--- Start of Stored records ---
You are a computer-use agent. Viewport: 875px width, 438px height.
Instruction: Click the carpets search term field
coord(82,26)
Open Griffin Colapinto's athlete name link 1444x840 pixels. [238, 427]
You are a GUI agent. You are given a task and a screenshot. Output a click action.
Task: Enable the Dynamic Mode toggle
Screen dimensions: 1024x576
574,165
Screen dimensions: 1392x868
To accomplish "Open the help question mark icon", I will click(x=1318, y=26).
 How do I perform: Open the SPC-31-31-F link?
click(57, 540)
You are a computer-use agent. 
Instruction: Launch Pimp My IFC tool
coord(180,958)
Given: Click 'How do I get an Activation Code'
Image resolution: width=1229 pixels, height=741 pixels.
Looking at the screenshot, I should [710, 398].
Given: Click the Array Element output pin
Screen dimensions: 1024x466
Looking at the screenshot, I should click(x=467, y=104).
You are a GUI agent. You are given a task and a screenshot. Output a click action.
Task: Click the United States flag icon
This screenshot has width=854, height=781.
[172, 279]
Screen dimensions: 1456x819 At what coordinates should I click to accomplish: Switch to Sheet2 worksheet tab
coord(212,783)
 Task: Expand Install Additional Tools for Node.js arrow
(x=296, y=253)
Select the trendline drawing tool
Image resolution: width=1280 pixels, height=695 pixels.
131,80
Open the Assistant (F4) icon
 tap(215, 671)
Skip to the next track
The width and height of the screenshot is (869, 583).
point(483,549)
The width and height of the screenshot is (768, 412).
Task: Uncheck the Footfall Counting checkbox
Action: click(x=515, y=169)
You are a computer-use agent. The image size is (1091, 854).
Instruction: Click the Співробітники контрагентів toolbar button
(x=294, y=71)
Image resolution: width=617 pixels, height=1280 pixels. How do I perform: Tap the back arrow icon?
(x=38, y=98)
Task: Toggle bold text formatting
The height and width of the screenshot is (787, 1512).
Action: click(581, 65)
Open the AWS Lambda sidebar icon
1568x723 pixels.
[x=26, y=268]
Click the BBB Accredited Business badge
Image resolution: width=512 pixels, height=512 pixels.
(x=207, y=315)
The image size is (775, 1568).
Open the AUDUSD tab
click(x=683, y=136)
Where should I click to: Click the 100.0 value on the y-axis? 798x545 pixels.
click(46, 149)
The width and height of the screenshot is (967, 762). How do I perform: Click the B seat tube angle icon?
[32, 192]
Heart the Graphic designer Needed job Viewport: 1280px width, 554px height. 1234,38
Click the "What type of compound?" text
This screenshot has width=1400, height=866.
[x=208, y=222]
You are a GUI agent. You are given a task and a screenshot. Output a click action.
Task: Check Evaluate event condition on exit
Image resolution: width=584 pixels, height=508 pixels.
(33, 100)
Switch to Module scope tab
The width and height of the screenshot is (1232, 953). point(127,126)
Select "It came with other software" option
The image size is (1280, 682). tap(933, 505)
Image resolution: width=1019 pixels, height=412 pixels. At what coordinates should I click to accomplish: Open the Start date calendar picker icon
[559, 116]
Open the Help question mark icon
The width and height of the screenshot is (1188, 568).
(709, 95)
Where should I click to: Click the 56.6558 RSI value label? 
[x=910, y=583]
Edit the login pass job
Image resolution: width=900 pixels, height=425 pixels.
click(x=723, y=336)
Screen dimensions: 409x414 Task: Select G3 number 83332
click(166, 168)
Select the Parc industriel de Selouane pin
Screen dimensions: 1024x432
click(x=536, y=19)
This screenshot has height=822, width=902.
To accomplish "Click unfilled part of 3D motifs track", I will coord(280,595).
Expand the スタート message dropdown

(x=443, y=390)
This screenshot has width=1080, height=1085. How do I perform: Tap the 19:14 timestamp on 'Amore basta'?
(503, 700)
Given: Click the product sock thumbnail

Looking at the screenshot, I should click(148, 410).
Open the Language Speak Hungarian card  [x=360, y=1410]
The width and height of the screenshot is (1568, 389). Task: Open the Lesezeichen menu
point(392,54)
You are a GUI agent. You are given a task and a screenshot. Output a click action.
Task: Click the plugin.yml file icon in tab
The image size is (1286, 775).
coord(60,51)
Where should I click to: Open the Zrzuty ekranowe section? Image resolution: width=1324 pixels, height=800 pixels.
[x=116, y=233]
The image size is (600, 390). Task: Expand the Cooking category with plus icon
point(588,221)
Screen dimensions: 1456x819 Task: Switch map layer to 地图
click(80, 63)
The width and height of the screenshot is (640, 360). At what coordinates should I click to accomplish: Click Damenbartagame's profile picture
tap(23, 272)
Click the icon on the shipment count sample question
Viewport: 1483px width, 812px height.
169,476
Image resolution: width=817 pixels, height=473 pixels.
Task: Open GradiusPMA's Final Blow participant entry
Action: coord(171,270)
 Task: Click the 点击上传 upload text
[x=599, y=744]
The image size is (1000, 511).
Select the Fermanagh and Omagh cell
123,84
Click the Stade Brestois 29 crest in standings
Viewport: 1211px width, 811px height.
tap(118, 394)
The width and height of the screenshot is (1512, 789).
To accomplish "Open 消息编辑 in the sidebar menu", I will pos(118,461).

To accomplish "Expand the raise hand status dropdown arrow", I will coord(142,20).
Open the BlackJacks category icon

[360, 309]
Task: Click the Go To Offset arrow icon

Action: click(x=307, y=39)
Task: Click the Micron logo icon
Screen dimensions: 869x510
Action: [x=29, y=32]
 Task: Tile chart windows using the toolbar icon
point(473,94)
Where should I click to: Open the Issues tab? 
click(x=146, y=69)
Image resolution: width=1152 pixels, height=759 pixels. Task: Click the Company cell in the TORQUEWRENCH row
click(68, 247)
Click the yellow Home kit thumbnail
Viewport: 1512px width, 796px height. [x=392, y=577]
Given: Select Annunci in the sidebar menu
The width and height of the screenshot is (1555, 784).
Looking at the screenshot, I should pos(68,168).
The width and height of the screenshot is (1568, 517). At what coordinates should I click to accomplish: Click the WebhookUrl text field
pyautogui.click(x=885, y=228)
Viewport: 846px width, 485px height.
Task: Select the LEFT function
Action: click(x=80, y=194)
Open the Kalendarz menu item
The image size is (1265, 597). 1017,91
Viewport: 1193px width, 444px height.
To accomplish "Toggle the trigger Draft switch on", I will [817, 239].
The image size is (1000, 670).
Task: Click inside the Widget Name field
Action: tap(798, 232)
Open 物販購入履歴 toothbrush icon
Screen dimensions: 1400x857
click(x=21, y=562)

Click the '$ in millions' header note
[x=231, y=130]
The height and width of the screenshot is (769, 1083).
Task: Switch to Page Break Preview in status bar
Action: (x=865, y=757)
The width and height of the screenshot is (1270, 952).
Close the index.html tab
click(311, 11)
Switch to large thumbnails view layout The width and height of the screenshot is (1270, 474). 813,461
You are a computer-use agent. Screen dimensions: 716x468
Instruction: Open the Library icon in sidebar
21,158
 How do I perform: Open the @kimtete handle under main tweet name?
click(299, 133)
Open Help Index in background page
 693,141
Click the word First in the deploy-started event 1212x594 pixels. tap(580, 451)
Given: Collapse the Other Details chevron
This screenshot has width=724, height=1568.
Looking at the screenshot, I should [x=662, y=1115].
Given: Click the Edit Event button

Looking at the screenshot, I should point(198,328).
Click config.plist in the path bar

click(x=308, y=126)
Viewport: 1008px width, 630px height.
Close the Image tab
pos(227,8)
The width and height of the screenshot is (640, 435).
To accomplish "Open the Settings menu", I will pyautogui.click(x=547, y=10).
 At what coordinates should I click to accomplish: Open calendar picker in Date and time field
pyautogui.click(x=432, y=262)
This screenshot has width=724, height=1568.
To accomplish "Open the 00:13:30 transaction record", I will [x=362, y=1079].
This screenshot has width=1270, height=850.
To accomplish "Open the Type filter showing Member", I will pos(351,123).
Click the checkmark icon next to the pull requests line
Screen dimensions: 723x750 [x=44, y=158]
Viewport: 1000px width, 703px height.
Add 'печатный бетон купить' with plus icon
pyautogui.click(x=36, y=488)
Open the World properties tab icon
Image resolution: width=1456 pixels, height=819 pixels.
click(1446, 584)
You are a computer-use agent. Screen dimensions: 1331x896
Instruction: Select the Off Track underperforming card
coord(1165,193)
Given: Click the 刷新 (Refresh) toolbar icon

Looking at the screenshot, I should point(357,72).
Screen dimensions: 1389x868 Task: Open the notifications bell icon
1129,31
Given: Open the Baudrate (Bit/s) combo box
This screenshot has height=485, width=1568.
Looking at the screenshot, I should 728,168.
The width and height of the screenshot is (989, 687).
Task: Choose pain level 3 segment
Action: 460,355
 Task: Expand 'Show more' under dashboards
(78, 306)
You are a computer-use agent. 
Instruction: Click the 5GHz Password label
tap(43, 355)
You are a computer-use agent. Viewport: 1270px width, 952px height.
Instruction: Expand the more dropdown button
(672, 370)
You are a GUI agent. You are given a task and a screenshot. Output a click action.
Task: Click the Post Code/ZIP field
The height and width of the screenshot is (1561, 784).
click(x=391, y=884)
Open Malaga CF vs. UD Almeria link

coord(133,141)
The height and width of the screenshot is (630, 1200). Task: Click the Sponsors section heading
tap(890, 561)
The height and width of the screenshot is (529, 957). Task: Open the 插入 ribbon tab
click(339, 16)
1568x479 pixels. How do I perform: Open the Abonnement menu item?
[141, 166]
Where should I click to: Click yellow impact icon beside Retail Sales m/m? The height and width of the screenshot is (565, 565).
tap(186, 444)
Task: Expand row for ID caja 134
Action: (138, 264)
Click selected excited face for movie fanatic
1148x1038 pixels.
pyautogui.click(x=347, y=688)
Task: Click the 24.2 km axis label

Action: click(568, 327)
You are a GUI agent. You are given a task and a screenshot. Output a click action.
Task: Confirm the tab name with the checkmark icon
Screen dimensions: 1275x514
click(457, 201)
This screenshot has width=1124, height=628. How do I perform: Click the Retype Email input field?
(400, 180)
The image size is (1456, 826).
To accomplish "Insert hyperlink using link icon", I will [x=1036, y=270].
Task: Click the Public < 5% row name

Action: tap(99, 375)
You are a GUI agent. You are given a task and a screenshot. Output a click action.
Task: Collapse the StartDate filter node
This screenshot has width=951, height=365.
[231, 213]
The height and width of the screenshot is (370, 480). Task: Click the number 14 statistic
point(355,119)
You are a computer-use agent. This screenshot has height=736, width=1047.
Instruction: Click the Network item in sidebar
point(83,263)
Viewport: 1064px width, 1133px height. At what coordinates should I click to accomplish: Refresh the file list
--- End of Stored records ---
> Your objective:
Which lines in the entries above contain the string "number"? Report each of them in full, matching case exactly.

> Complete answer:
Screen dimensions: 409x414 Task: Select G3 number 83332
The height and width of the screenshot is (370, 480). Task: Click the number 14 statistic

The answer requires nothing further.